— Extract provided —
########

Skip to content

Lunaris

FAIR Data Integration

Lunaris Case Study Infobox

  • Author: Tristan Kuehn (@tkkuehn)
  • Last updated: 2025-01-30
  • Mapping Type: Mapping Type
  • Status of this case study: Status

Mapping Canadian metadata records from their source schema to a unified schema for centralized discovery

Domain

The mappings apply to Canadian research (regardless of scientific domain) and government and government open data.

Purpose of the mapping

Discovery

Other purpose of the mapping

Harvest and aggregate Canadian metadata records at https://lunaris.ca

Type of mapped resources

Metadata records describing datasets from a variety of data sources are mapped to an internal metadata schema. Those sources represent their metadata using different schemas, some of which are sparsely documented. Fields from a source schema are therefore mapped to fields in the Lunaris schema, but in some cases these mappings are not direct and require some conditional logic. Geospatial fields indicating a region that is relevant to the dataset are a particular point of emphasis.

Our mappings are not isolated enough from the rest of the metadata harvesting code to be shareable concisely and the code is not currently open, but we aim to make those mappings public as this group's work progresses.

Tools used for creating the mapping

Source metadata is collected with API calls to our data sources, then Python code performs the mappings.

########

— Stored data —
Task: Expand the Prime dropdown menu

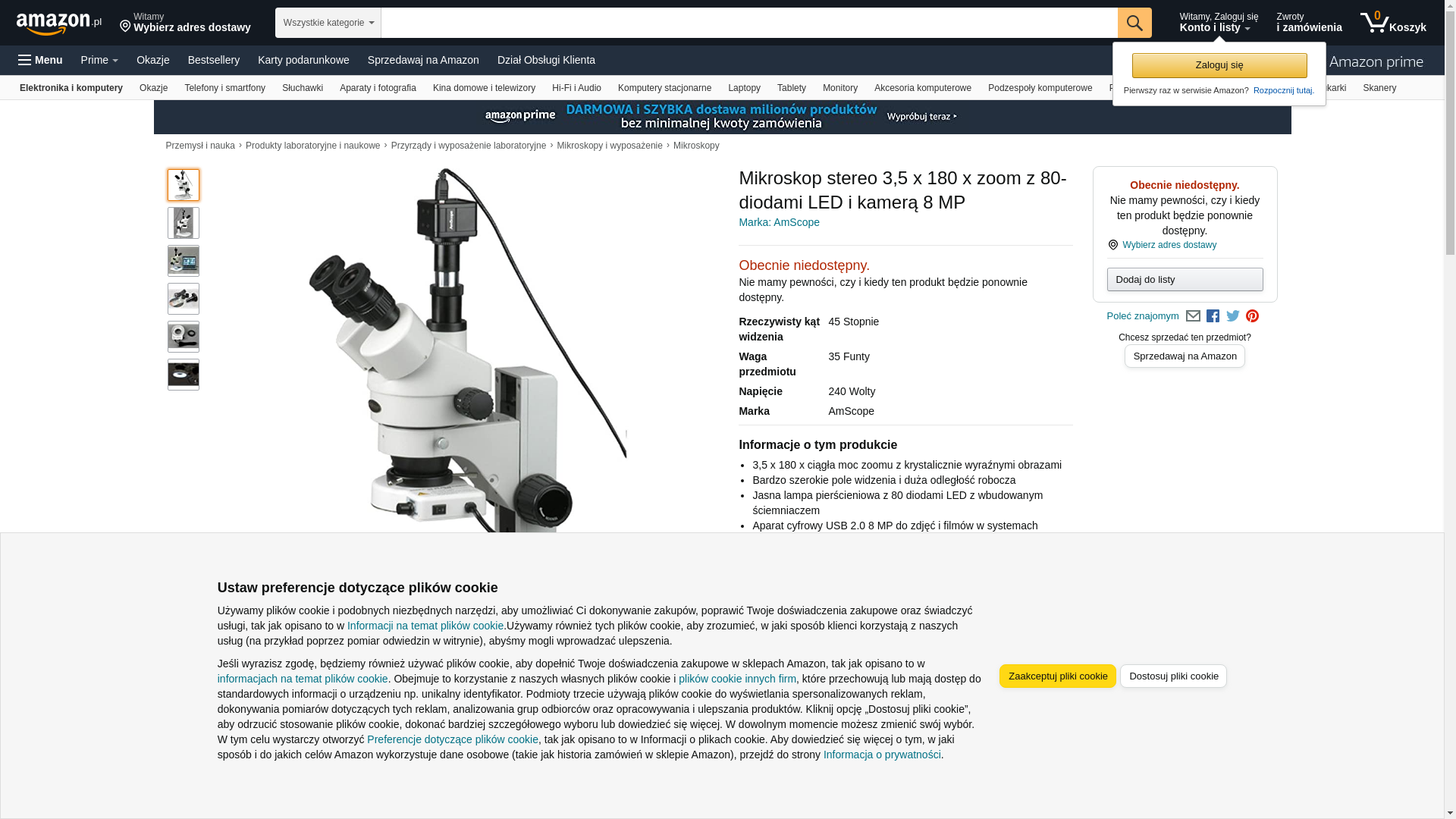Action: tap(99, 60)
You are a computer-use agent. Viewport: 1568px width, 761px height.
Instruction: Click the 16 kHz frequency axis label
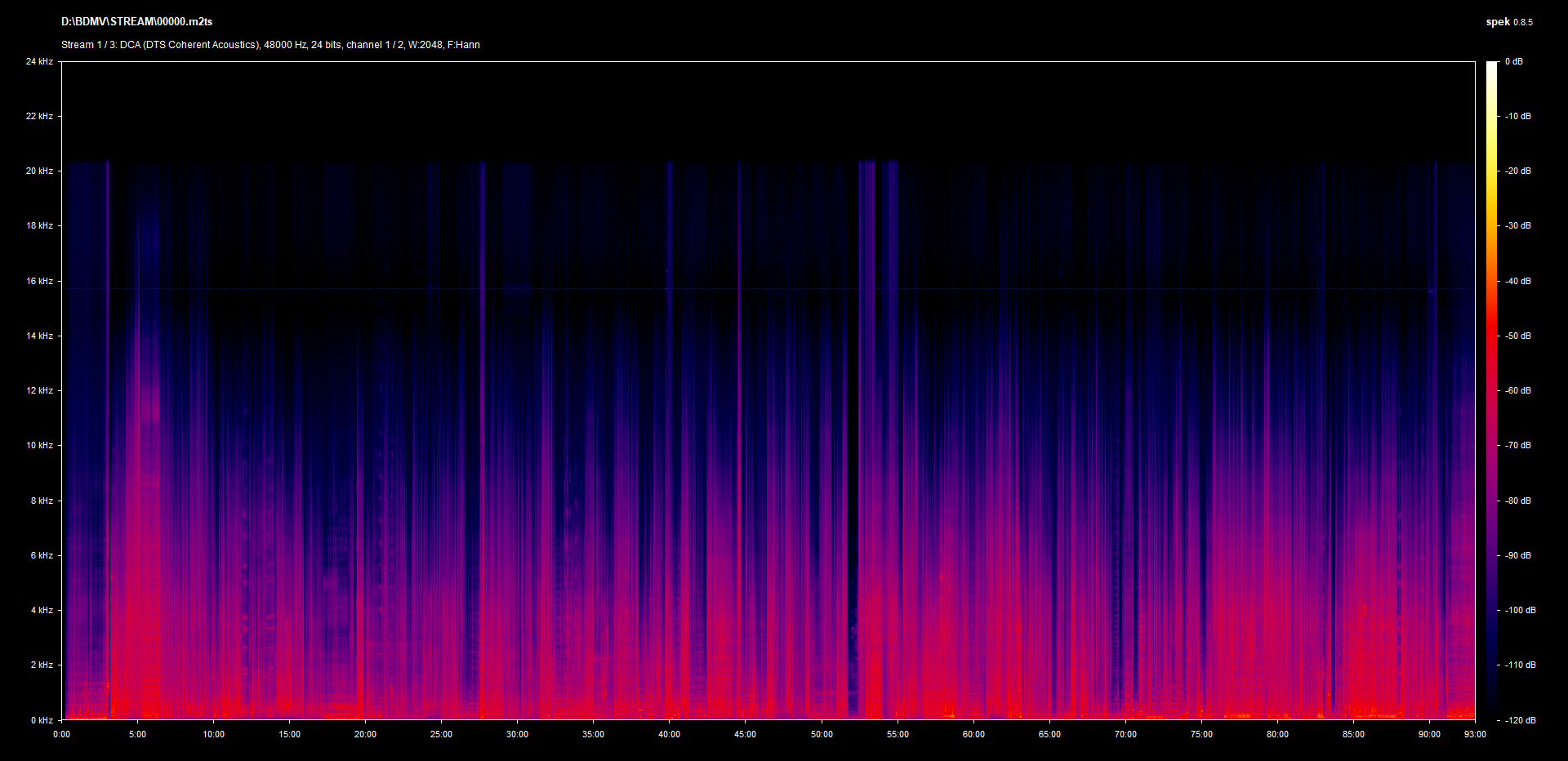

########

— Required work —
- A) Answer these about the Lunaris case study:
(i) At what web address are the Canadian metadata records harvested and aggregated?
(ii) Which fields does it name as a particular point of emphasis?
(iii) What programming language performs the mappings?
- B) Carry the Lunaris case study on past its final line.
The listing plays no part in this.

— The responses —
- A)
(i) https://lunaris.ca
(ii) Geospatial fields indicating a region that is relevant to the dataset
(iii) Python

- B)
Type of mapping relations

  • Direct one-to-one synonymy (e.g. titles, full names)
  • Many-to-one mappings (e.g. file-level access conditions collated to a dataset-level description of access, addition of auxiliary description fields to an overall description field.

Examples (samples) of different types of mapping implementations

Here's an example of a many-to-one field mapping with some conditional logic as part of a broader mapping from the Dataverse API (example record) to Lunaris (post-mapping record).

# dataverse_record is the source record crawled from the Dataverse API
# We search the whole dataset for any file that is flagged as restricted
access = "Public"
if "files" in dataverse_record["latestVersion"]:
    for file in dataverse_record["latestVersion"]["files"]:
        if "restricted" in file and file["restricted"]:
            access = "Restricted"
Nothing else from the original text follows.